Nous y sommes pourtant. Tombouctou, la mythique, celle qui a vu s'échanger les plaques de sels descendus en caravanes de chameaux des mines de Taoudeni à l'or, aux biens et tissus les plus précieux venus de Mopti et du Sud, celle historique qui rayonna un temps sur tout le monde afro-musulman, celle qui attira tant d'imams et aventuriers européens. Nous nous plongeons pour l'occasion dans les récits de ceux qui survécurent à leur incroyable périple, pour mieux nous imprégner de l'histoire de ce lieu.

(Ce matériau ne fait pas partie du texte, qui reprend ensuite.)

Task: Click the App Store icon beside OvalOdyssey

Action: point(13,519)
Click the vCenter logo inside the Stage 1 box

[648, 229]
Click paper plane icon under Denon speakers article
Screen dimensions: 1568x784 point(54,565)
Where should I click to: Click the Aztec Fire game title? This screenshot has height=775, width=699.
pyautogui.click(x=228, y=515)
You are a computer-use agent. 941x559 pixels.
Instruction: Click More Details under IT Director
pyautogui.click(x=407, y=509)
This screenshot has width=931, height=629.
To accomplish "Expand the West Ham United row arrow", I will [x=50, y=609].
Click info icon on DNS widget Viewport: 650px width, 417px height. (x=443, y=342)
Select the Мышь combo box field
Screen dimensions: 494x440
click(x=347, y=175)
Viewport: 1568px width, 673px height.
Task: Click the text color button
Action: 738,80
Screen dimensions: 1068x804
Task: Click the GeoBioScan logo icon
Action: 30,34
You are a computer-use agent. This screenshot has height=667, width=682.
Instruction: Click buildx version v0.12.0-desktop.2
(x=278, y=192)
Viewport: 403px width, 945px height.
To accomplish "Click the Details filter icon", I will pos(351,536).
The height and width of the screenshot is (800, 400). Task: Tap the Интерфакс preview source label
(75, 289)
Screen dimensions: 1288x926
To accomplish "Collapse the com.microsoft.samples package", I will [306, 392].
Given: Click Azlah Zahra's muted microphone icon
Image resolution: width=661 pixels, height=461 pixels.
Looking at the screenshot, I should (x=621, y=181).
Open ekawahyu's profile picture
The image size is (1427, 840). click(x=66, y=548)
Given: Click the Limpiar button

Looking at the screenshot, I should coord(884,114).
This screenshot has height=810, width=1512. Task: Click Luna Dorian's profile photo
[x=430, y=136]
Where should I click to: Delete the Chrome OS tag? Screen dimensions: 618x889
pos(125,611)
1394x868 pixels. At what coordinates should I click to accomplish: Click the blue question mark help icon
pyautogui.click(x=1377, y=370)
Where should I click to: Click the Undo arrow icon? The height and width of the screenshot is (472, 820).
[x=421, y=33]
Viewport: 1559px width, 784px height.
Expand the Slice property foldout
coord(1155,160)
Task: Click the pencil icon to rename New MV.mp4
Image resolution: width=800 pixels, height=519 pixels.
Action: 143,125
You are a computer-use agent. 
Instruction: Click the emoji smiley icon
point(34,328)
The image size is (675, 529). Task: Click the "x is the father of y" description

Ce n'est pas tant, comme à Mopti et Djenné, l'héritage architecturale qui envoûte les visiteurs que nous sommes. Mais il se dégage de la ville une ambiance tout à fait singulière, dans ses ruelles poussiéreuses qui se confondent avec le désert environnant. Des songhaï, des touaregs des maures et des peuls au teint de peau plus clair cohabitent ici, commercent et échangent pacifiquement. La chaleur devient maintenant obsédante. Des 4x4 Toyota pick-up dont on ne sait s'ils appartiennent aux nomades, aux commerçants ou aux Mauritaniens si proches dévalent à toute vitesse les rares artères de la ville, soulevant derrière eux des nuages de sable. Chaque pas sous le soleil nous vide de quelques gouttes d'eau supplémentaires. Et pourtant Tombouctou nous envoûte.